So maybe just a soft one to start. Obviously you’re going out on a short run starting next week but maybe the three things you must have with you while on tour to survive?

Okay, give me a sec. Okay, I definitely need a KIND bar of the almond and coconut variety or possibly several of those. I need my large headphones. I usually overpack so I need an outfit for every possible type of weather. So I’ll have like heavy jacket, light jacket, shorts, everything.

Perfect and then you’re about to head out on I believe your first solo tour is that right?

Yes this is my first solo shows.

Perfect, with Fort Lean. So maybe what are you most looking forward to kind of with this run? Maybe even considering you haven’t been on the road at least in the US for a while.

I’m most looking forward to just playing because it’s so new.

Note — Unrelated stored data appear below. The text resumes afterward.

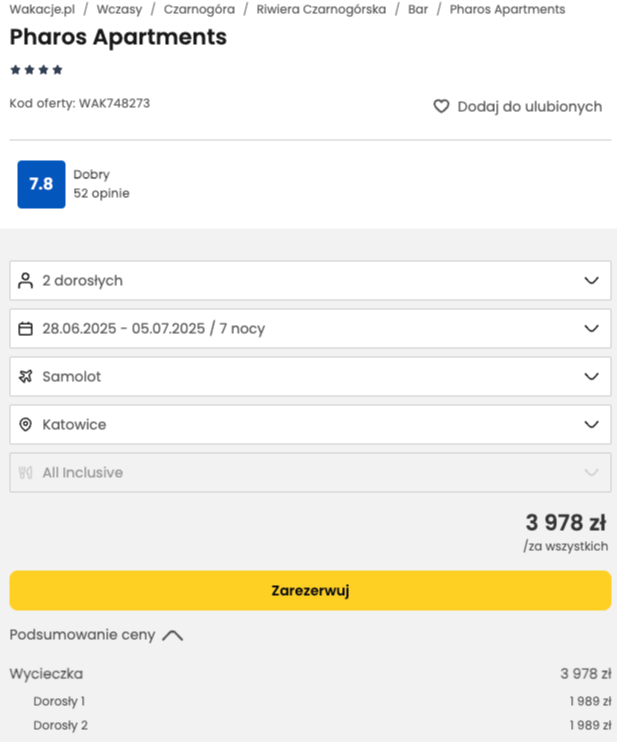
Task: Open the Samolot transport dropdown
Action: (310, 376)
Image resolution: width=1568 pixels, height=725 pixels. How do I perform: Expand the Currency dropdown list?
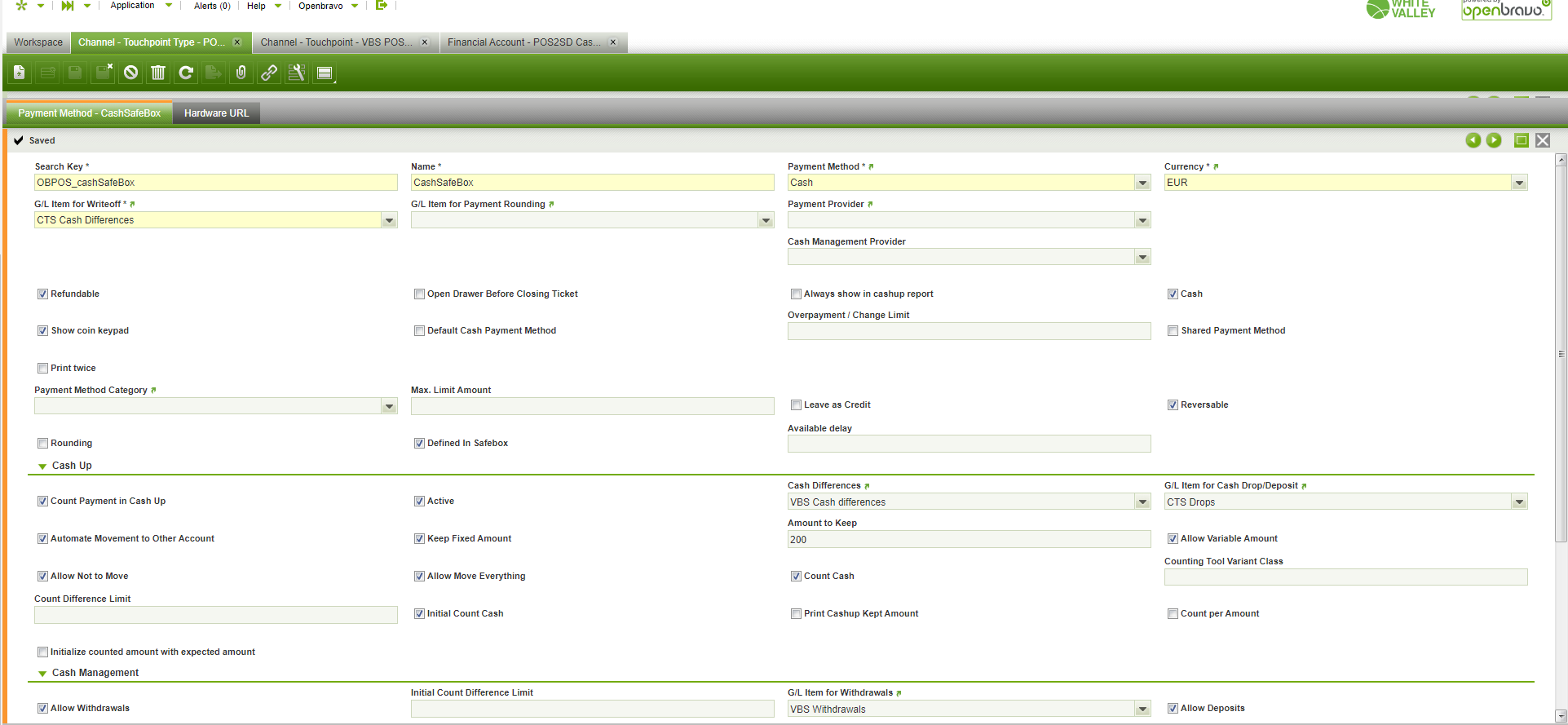click(x=1519, y=183)
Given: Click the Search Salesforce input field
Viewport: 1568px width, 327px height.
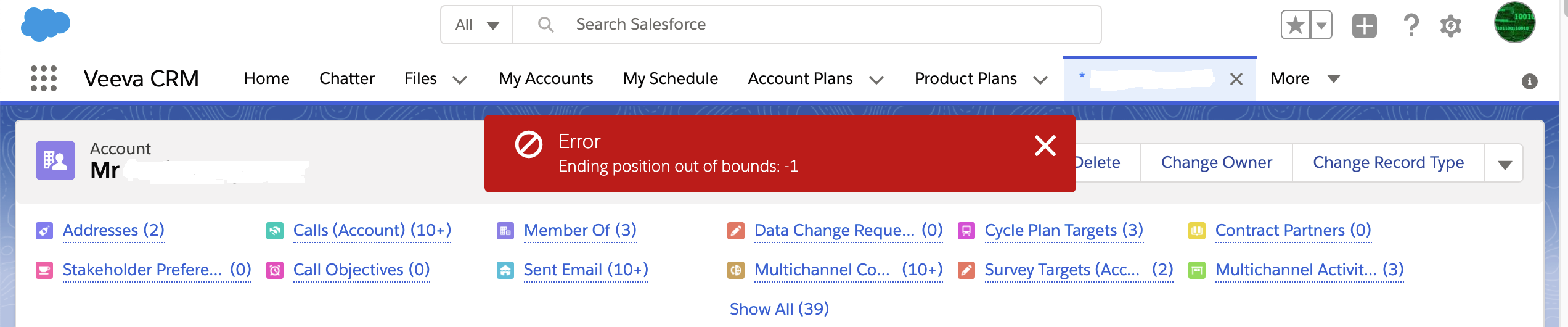Looking at the screenshot, I should tap(801, 25).
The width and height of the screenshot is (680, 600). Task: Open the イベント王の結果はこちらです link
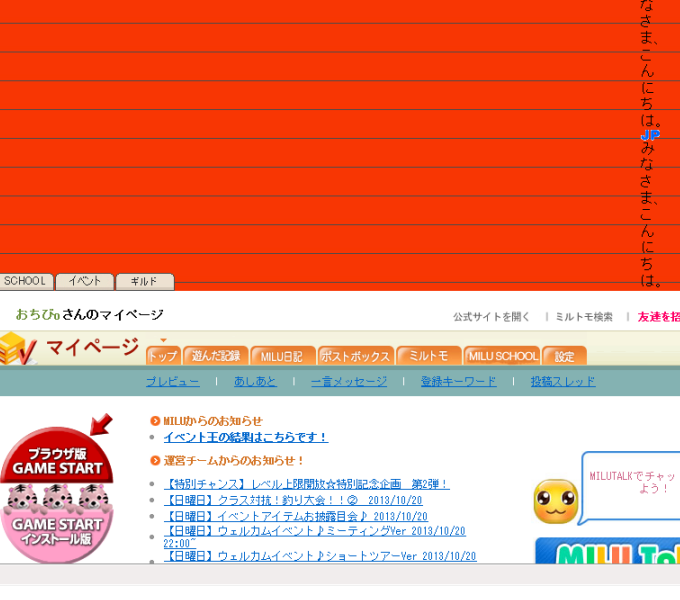245,437
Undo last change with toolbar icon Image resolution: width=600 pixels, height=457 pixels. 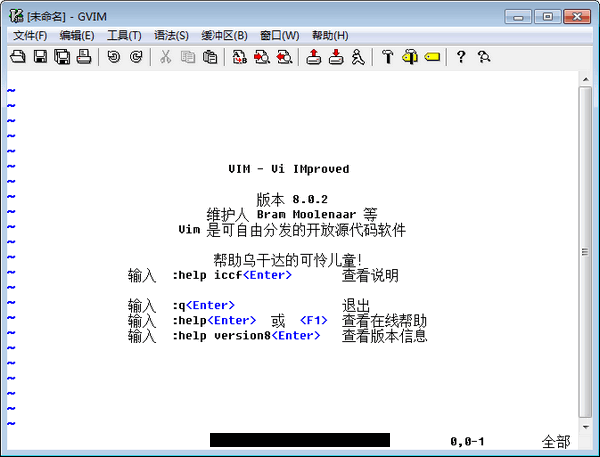point(114,57)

I think each show will be a learning experience for me. To see what it feels like to play with different people on stage and what changes when the focus is on me and we’re in a smaller room. I don’t know, I’m excited. I feel like I’m going to be chatty.

Little chatty cathy?

Yeah, could be!

Perfect and then your first release, it comes out Tuesday. “All Signs Point To Yes”. Maybe how long has that EP kind of been in the making? Has it been done for a while?

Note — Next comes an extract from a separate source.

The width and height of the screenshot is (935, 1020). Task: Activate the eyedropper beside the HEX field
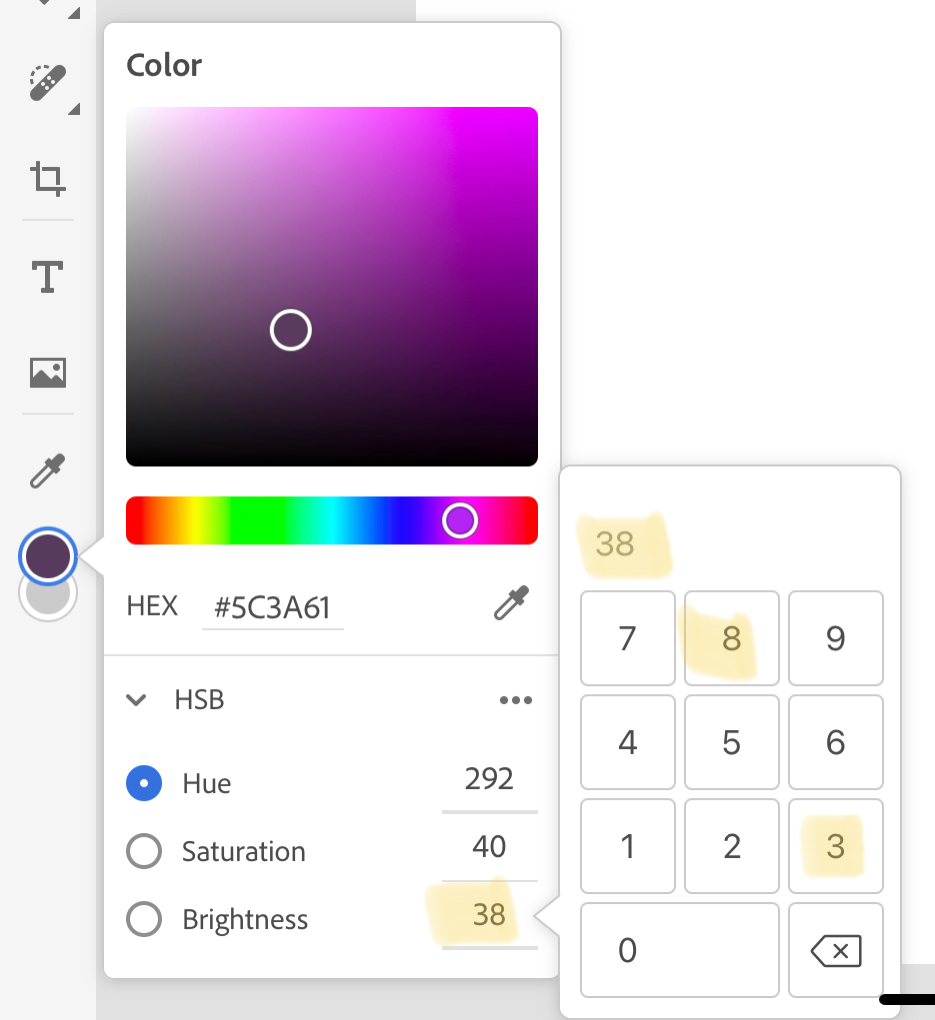(x=511, y=605)
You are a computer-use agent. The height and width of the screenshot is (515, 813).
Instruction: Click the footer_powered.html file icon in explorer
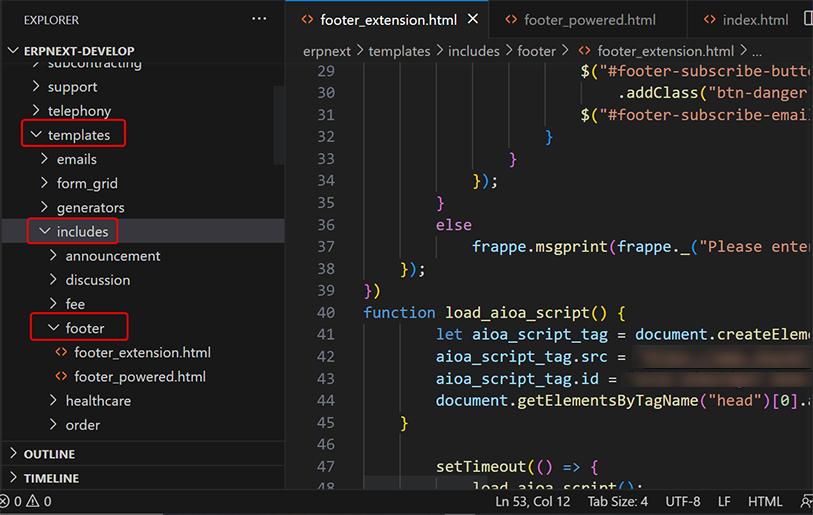62,377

Well I moved to New York in the summer of 2013. I pretty much started writing it then and a whole bunch of songs came out. Yeah, I was writing over that year and then I recorded it last summer then it was done in the fall. Then Dine Alone Records got on board. So it’s been like maybe a year and a bit in the making.

Then how did you go about the writing for the EP? I know obviously you’ve been writing music for a long time but do you think it maybe even differs from when you’re writing with that full band feel in your mind?

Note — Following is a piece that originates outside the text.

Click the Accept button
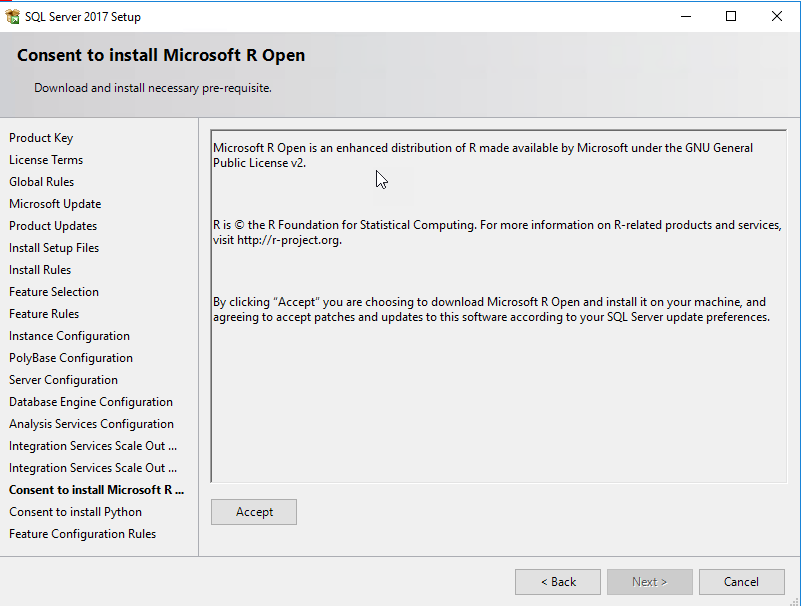 [x=254, y=512]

Well we had just finished “Forcefield” which was monumental and just a really laborious process for that record. I just kept writing because I’m always writing. All these songs just came out and I guess the process of the EP was just fast and easy. Taking the band out of the equation meant that I could make it without having to consult or include anyone else. Well you know I worked with some other people but it was fast and it was fun. It was very low stress.

Perfect and then “Gasoline” is the first single off the new record. Maybe can you tell me a little bit of the story behind that song or maybe why you chose that as the single?

I think “Gasoline” was the one song I knew wouldn’t work with Tokyo. The other ones, I kind of debated for a little bit. I kind of thought maybe I should do these ones with the guys. It was a pretty cool song. Then “Gasoline” felt like the music I wanted this to be.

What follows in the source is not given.